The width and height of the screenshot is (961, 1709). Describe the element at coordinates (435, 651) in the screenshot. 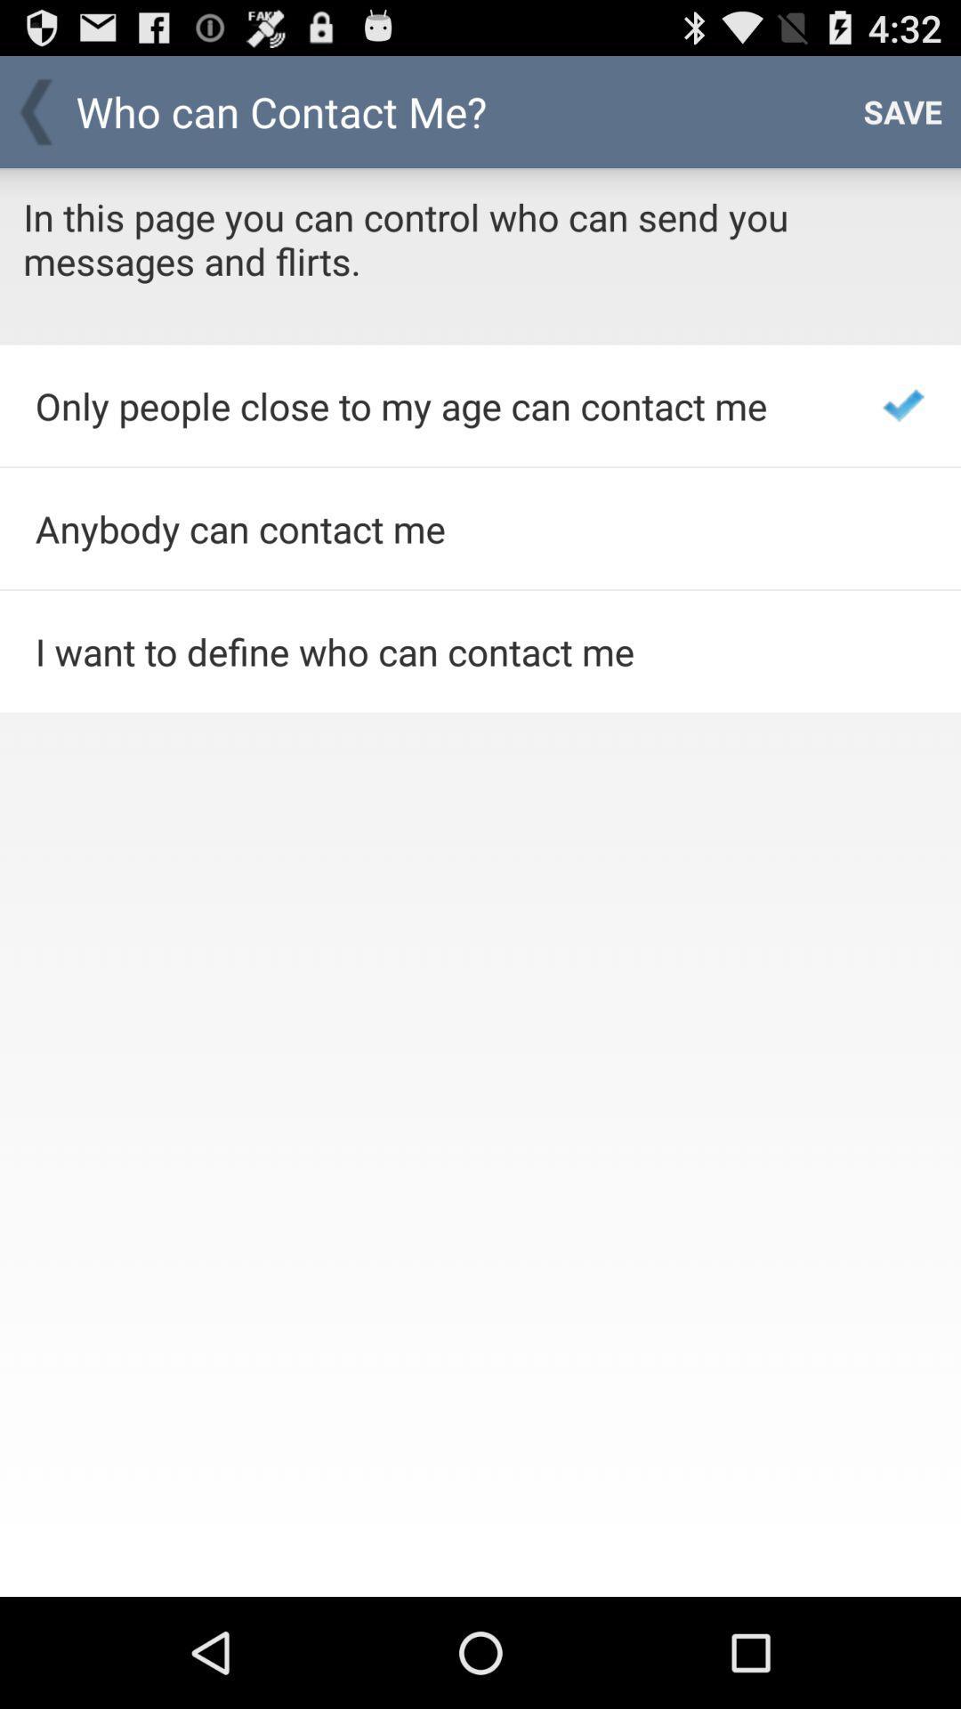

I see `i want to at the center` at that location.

────

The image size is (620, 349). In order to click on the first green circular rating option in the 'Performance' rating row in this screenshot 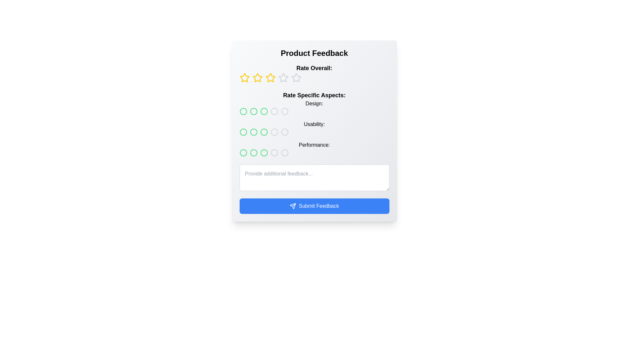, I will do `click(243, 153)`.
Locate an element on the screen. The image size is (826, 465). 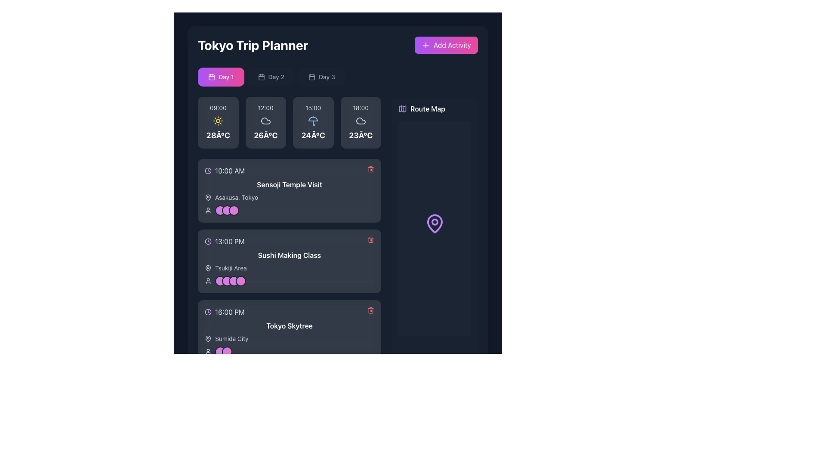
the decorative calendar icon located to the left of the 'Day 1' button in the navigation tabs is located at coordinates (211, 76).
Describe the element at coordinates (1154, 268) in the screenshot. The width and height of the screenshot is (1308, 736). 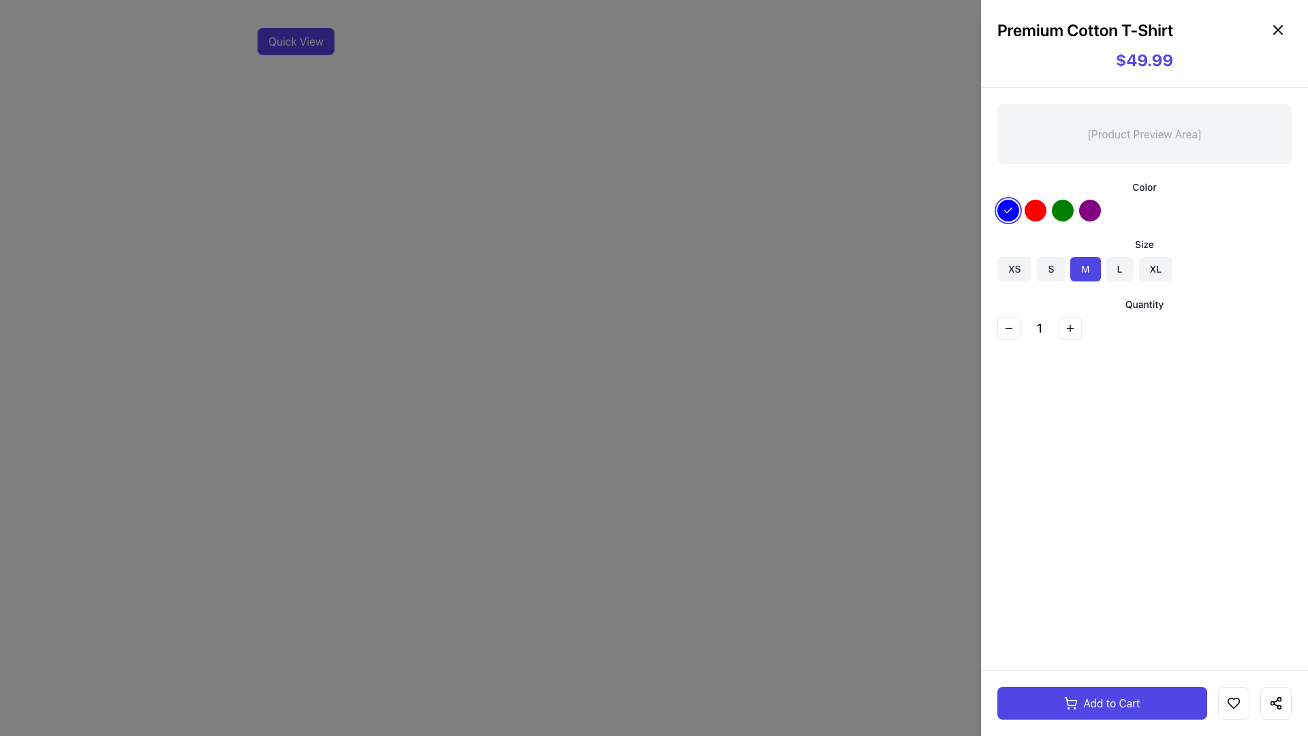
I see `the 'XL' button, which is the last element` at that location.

────

**GOAL**. Quote the rows from the line containing "The width and height of the screenshot is (961, 1709)." through the line containing "want to at the", word for word. Omit the pictures.

**OUTPUT OF THE TASK**.
The width and height of the screenshot is (961, 1709). Describe the element at coordinates (435, 651) in the screenshot. 

I see `i want to at the center` at that location.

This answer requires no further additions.